Polymer, Web Components, Angular/Ember... WTF
It started when a potential client reached out to me yesterday and recommended I take a look at the Polymer project. He said it built upon Web Components, which I had read the spec for in the past, but it was a little fuzzy in my memory and I needed some brushing up. I've been a long time Bootstrap + Rails guy, always toying with whatever the latest JS framework gaining traction is. I've typically tried to stay in the sweet spot of fairly ubiqutous and stable frameworks, only seldom venturing into the true unknown/experimental stuff.
However, it was a good damn thing he spurned me into doing my homework on this, because clearly Web Components are the future of front-end web application development. Google, Mozilla, and even Microsoft seem to think so also, committing to making serious R&D efforts to implement the W3C spec into their browsers.
Polymer, a ways off?
That said, to my understanding, native implementations of Web Components in major browsers are still a ways off. However, the Polymer project helps facilitate the use of Web Components today in select browsers. In theory, as time passes, we'll be using less and less of Polymer, and more and more of native Web Components.

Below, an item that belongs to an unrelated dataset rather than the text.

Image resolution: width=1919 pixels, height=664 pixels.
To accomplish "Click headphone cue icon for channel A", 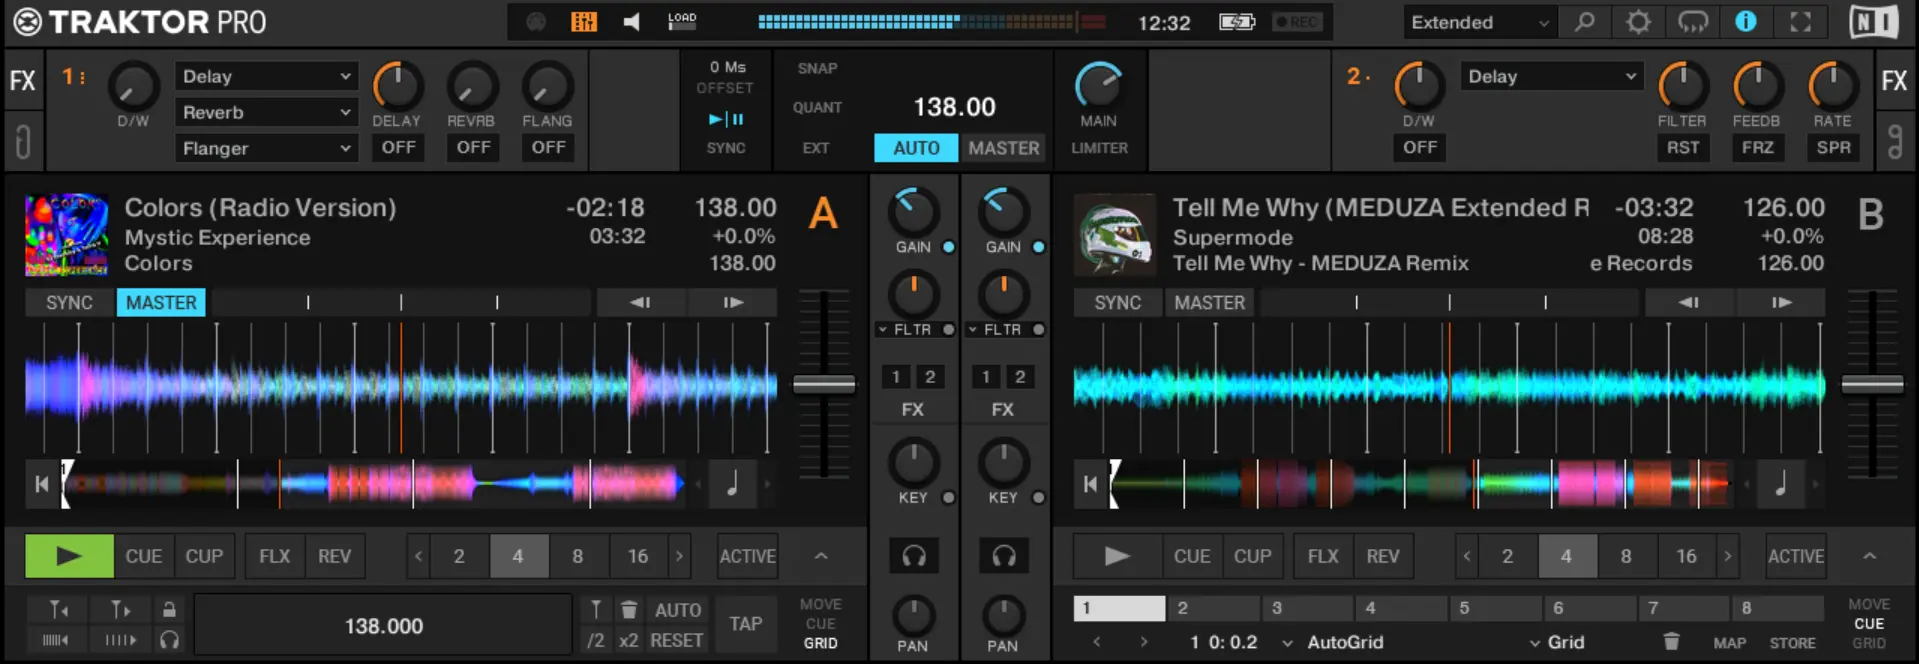I will [x=913, y=556].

For now, Polymer is still in developer preview and changing as the Web Component spec changes, so the consensus is that it isn't all that stable, and many warn against relying on it heavily for production apps. One major drawback is that Polymer won't work in all major browsers in use today, so if your application isn't one where you can control the browser version used (like most public sites on the net), your app won't work at all, or might crap out on any given update (as I've heard have happened to Polymer apps with recent Google Chrome upgrades; remember, these happen automatically for a lot of users).
Confusion between frameworks
Something that I needed to clear up for myself as I did my research on this is understanding the differences between a front-end JavaScript MVC framework like Angular/Ember vs. Polymer. Let me go into that a bit.

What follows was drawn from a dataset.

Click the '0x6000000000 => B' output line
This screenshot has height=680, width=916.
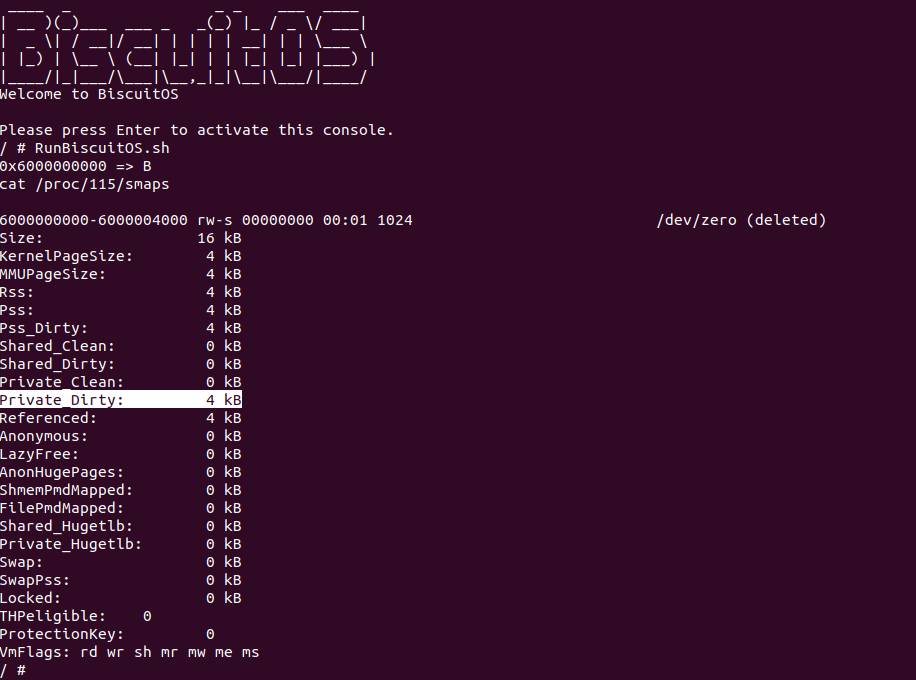pos(75,166)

Angular/Ember are complete MVC frameworks and provide a whole lot of high level APIs for handling routing and such. They also provide for their own implementation of components which have similar goals to Web Components. I've been thinking of them as "fake" components, but that's not to disparage them since they are usable and stable now and today, whereas Polymer is a little less so. The Angular/Ember teams have said that they are taking "true" Web Components very seriously, and are having their own implementations of components (the "fake" ones) increasingly mimic the w3c spec as closely as possible, so that when "true" Web Components are out and about, Angular's/Ember's transition to them will be seamless.
Polymer, despite some confusion, is not a replacement for Angular/Ember (in its current form anyway). They are separate projects with separate goals (for now). My understanding is that Polymer at the moment can be looked at, for the most part, as a view layer experiment that you can bolt onto your existing Angular/Ember app. Much in the same way React.js says it can be used on their website:
Lots of people use React as the V in MVC. Since React makes no assumptions about the rest of your technology stack, it's easy to try it out on a small feature in an existing project.
So the good thing about Polymer is that you seem to be able to pop it right into any existing Angular or Ember app, and solely use it for the view layer in your MVC stack. The core Polymer library does contain the facility for creating components for a lot of the stuff that Angular/Ember does, but it seems to require a bit more work to get that stuff going (and it's again a little more unstable).
That's my understanding of all this at this moment in time. Angular/Ember are still here to stay for now, especially as they work towards Web Components. I'll keep my Polymer usage experimental unless I have more control over what browsers my users are on.